■ Aim
Could you format the material below as a numbered list, one line per item and no blank lines? Leave the pictures out of your answer.

+++

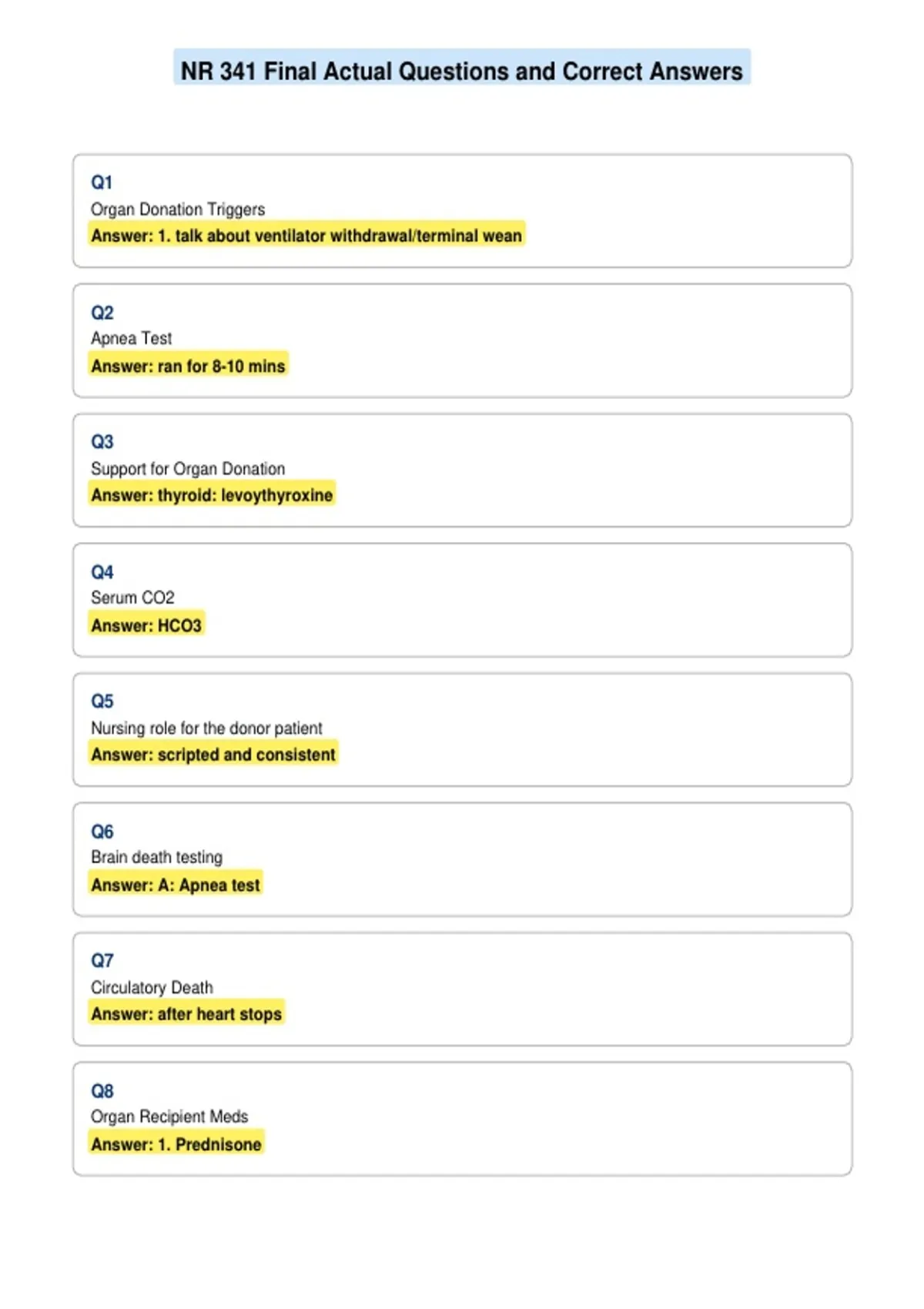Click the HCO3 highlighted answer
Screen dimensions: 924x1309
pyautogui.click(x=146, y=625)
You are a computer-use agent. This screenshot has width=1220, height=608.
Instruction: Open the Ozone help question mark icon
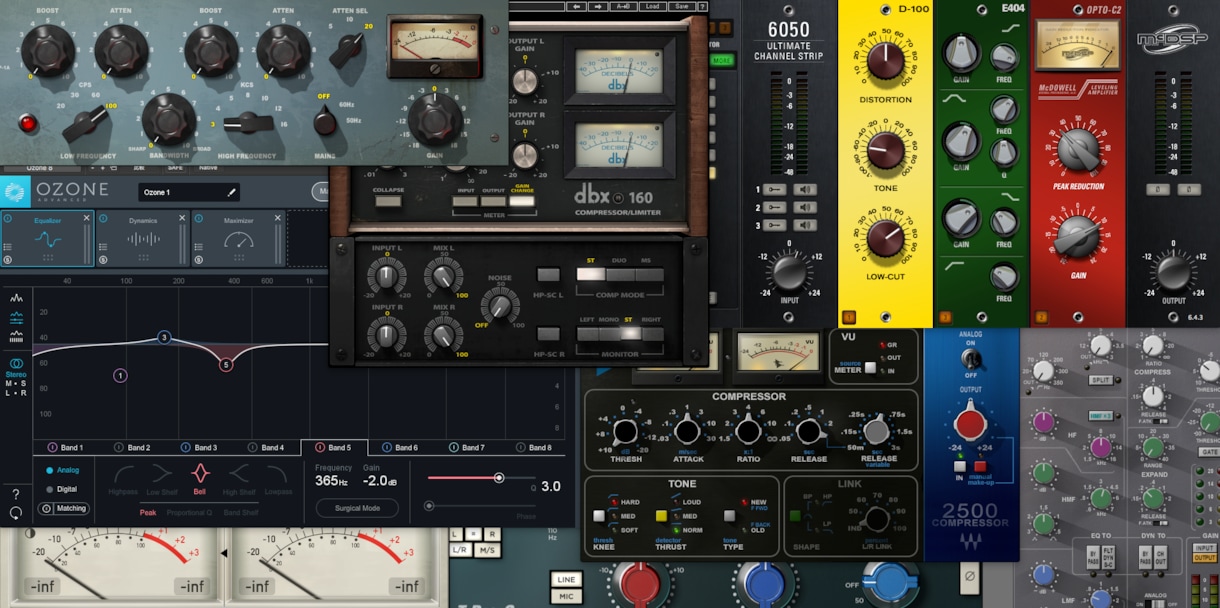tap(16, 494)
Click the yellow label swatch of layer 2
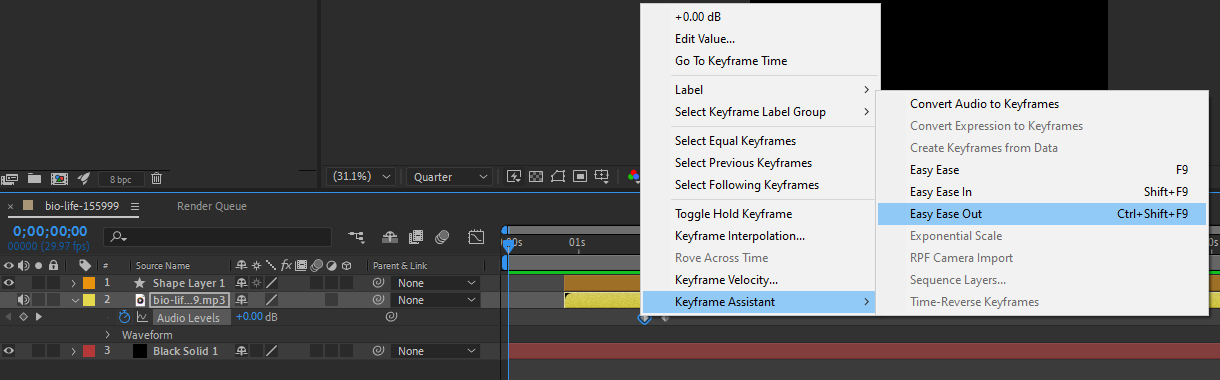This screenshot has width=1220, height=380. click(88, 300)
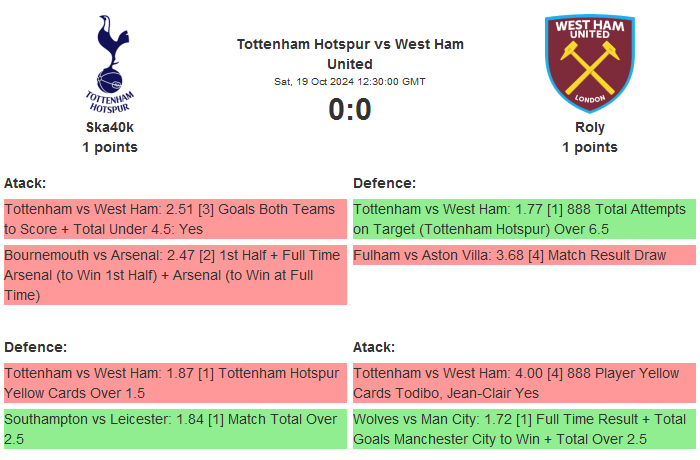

+++

■ Written reply
1. Click the HCO3 highlighted answer
2. Screen dimensions: 924x1309
3. pyautogui.click(x=146, y=625)
4. You are a computer-use agent. This screenshot has width=1220, height=608.
5. Instruction: Open the Ozone help question mark icon
6. tap(16, 494)
7. Click the yellow label swatch of layer 2
8. This screenshot has width=1220, height=380. click(88, 300)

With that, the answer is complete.